Well, I've yet to read a better proposed explanation for quantum phenomena like Young's Slit or Feynman's Path Integral, or even Schroedinger's Cat, so there! Maybe, just maybe, if it walks like a duck and it quacks like a duck then ...
Young's experiment shows what you observe, which is not the state of the system but the averaged out of all the photons (electrons, neturons, etc.) passing through the slit. As a matter of fact this has been replicated by using an electron gun that fires single photons and the result is exactly the same (after enough time to acquire enough events). Pretty cool, right?
The path integral is the same idea  getting all the possibilities and averaging them out, that is a single particle does not behave in deterministic fashion, it's the averaged you can observe and measure.
And the similarly with Schrödinger's cat  until you measure something the state of the system is undetermined, that is to say it exists in a superposition of its pure states. When you measure it you break the coherence as the system is no longer conservative and the state collapses in one of the two possible pure states. It's an illustration more than anything.
The uncertainty principle is actually nothing QM specific. If you account that the momentum is the Fourier image of the coordinate(s), you're probably going to realize that there's an uncertainty principle in good ol' electronics:
Take a signal and do itss Fourier transform, what's the spectrum at a specific time of that signal? Nobody can say. The spectrum of the signal pertains to the whole time, not to a specific point. One point of the spectrum relates to the frequency you'd observe if you had an infinitely long signal. So it's not hard to realize that dirac's delta (an infintely short impulse) generates all frequencies equally and vice versa  a dirac's delta as a spectrum just means a constant signal.

@JonB said in Quantum prime numbers:
@sierdzio
Sorry, I could not agree with you less on this. To me this is like saying that Thor sends thunderbolts rather than physical processes cause them, because the Thor theory "works".That's not what I meant. Ideas are tested and they work, this is different than saying "Thor did it". It's rather "Thor did it, and here's the proof".
What I mean was rather to say that the Universe is under no obligation to make sense to us. Thus, I view these quantumrelated ideas similar to wave vs. particle  particles are both waves and particles, and it does not make sense, but that's just how nature works. In "reality" it only does not make sense to us, because we lack a good analogy for it in our "big" world. It's us who lack the proper dictionary.
And in any case, an "explanation" is always oversimplified. "Lies to children", as Ian Stewart says. They are just tools to get us to some better understanding of the phenomena, but they are not true and not right, for the most part. The equations are.
... eh I have a feeling I'm not explaining this properly and you'll misunderstand me again :D Well, no problem.
BTW, I never intimated that our understanding should be intuitive. Much of physics etc. has been about supplying non intuitive explanations, and we have worked at understanding these to our eternal betterment.
Yep. I think we agree here, we just didn't understand each other ;)

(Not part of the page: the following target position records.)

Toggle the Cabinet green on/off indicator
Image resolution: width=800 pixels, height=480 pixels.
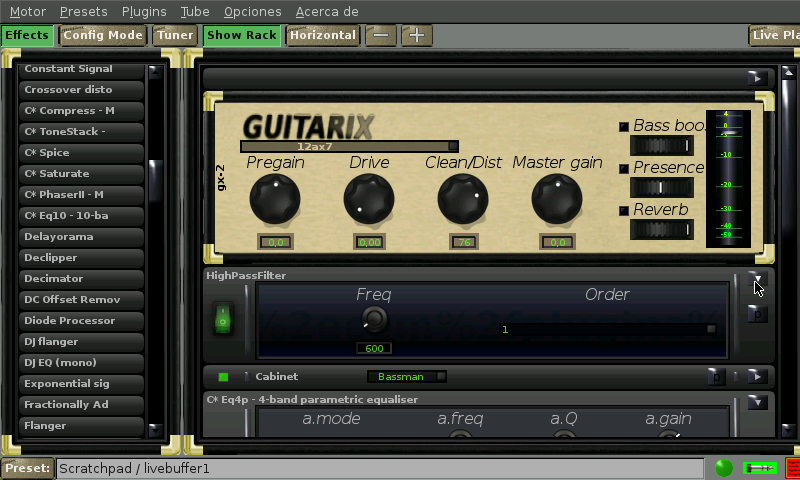tap(223, 377)
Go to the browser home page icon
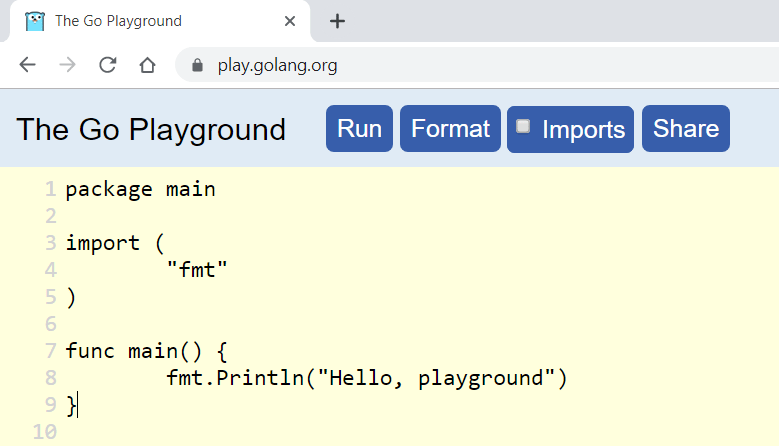The height and width of the screenshot is (446, 779). point(147,66)
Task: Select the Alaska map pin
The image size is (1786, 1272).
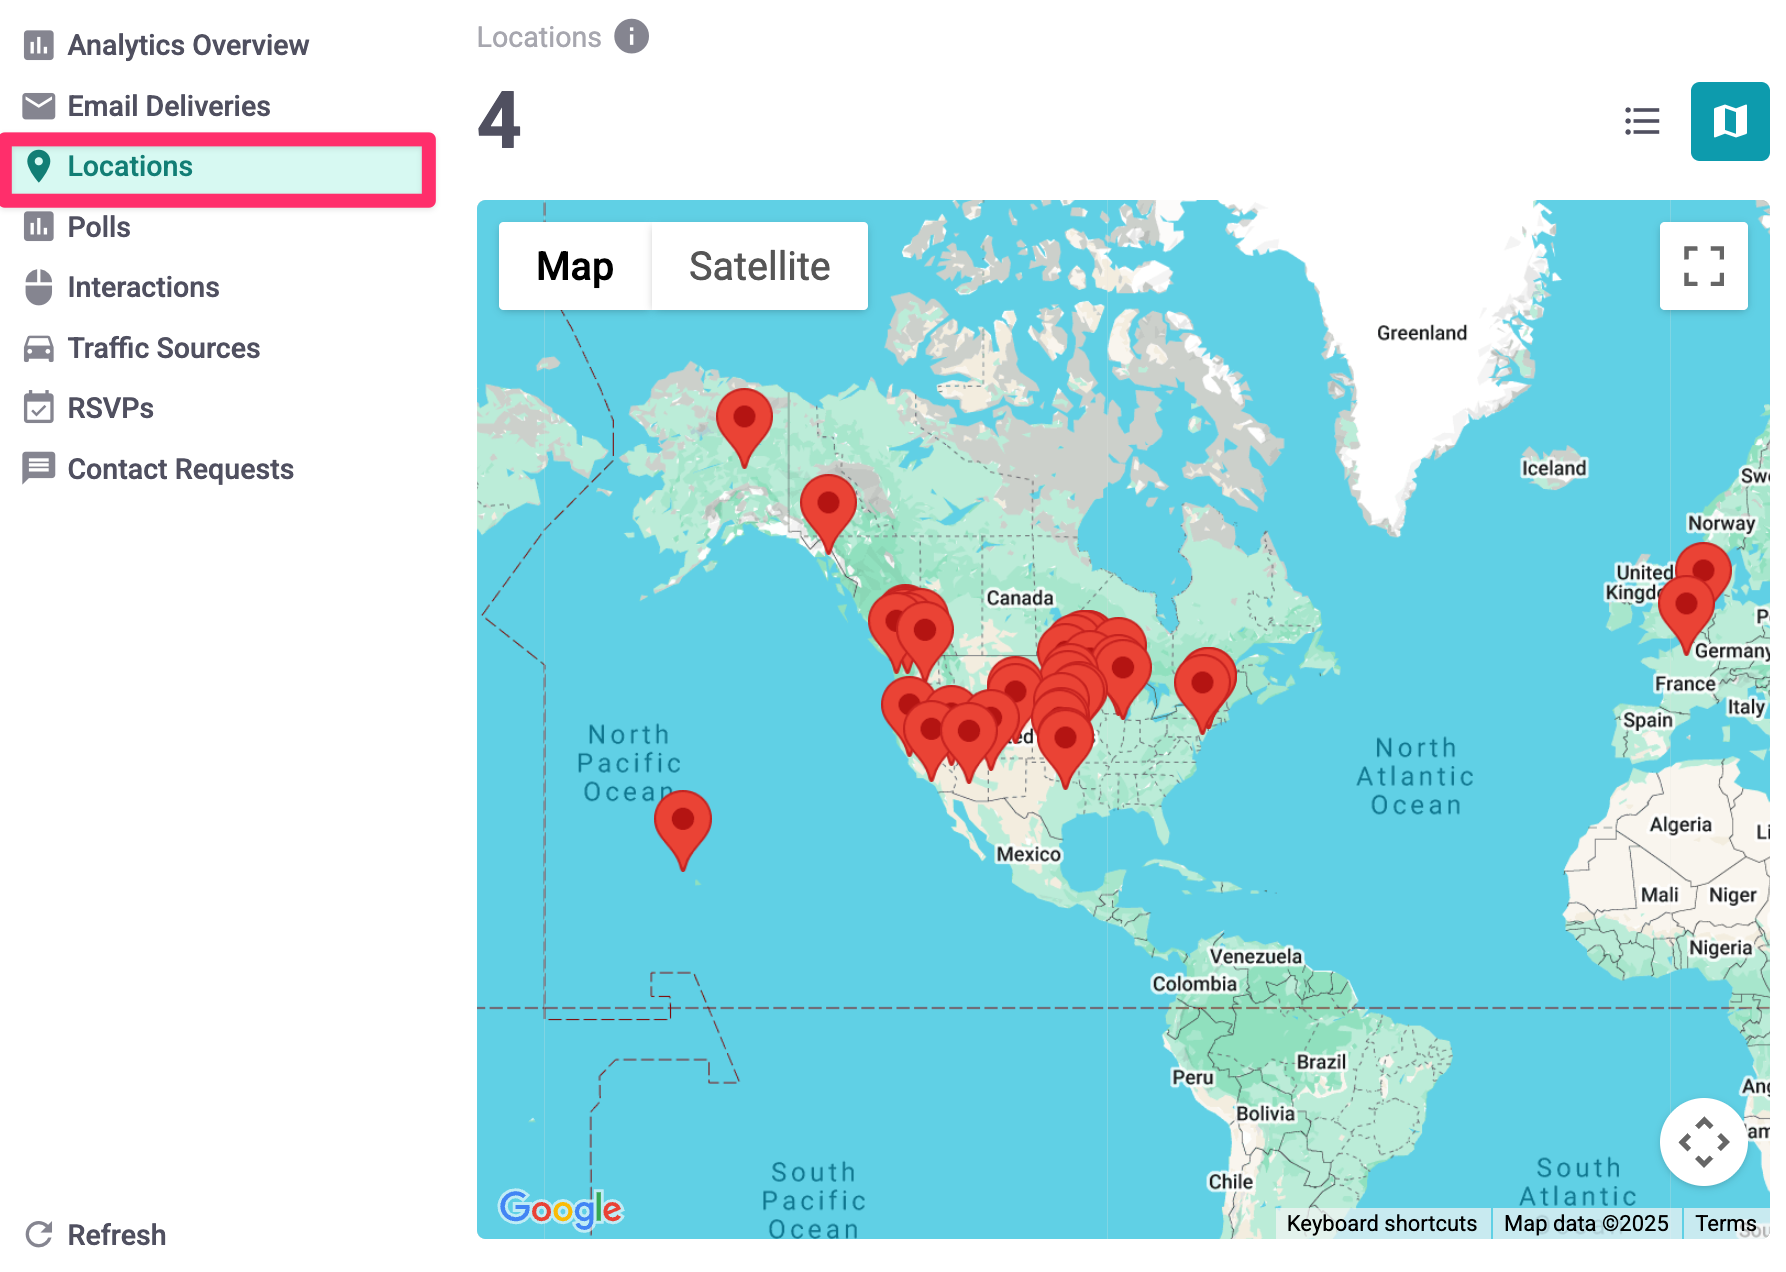Action: [744, 420]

I thought Google had a 72 bit quantum computer? As in 72 individual bits they could manipulate.
I have to imagine that if there is a 4th dimensional (or higher) being that their view of the universe is quite different than ours. So when I hear about wave vs particle inconsistencies I think that our current understanding of how the universe is structured might be based on assumptions we don't even see as assumptions. From our viewpoint we see the world as solid. However, to gamma the world is swiss cheese. Is our viewpoint just skewed?

I thought Google had a 72 bit quantum computer? As in 72 individual bits they could manipulate.
I've always marvelled at how fast my Google searches are, now I know!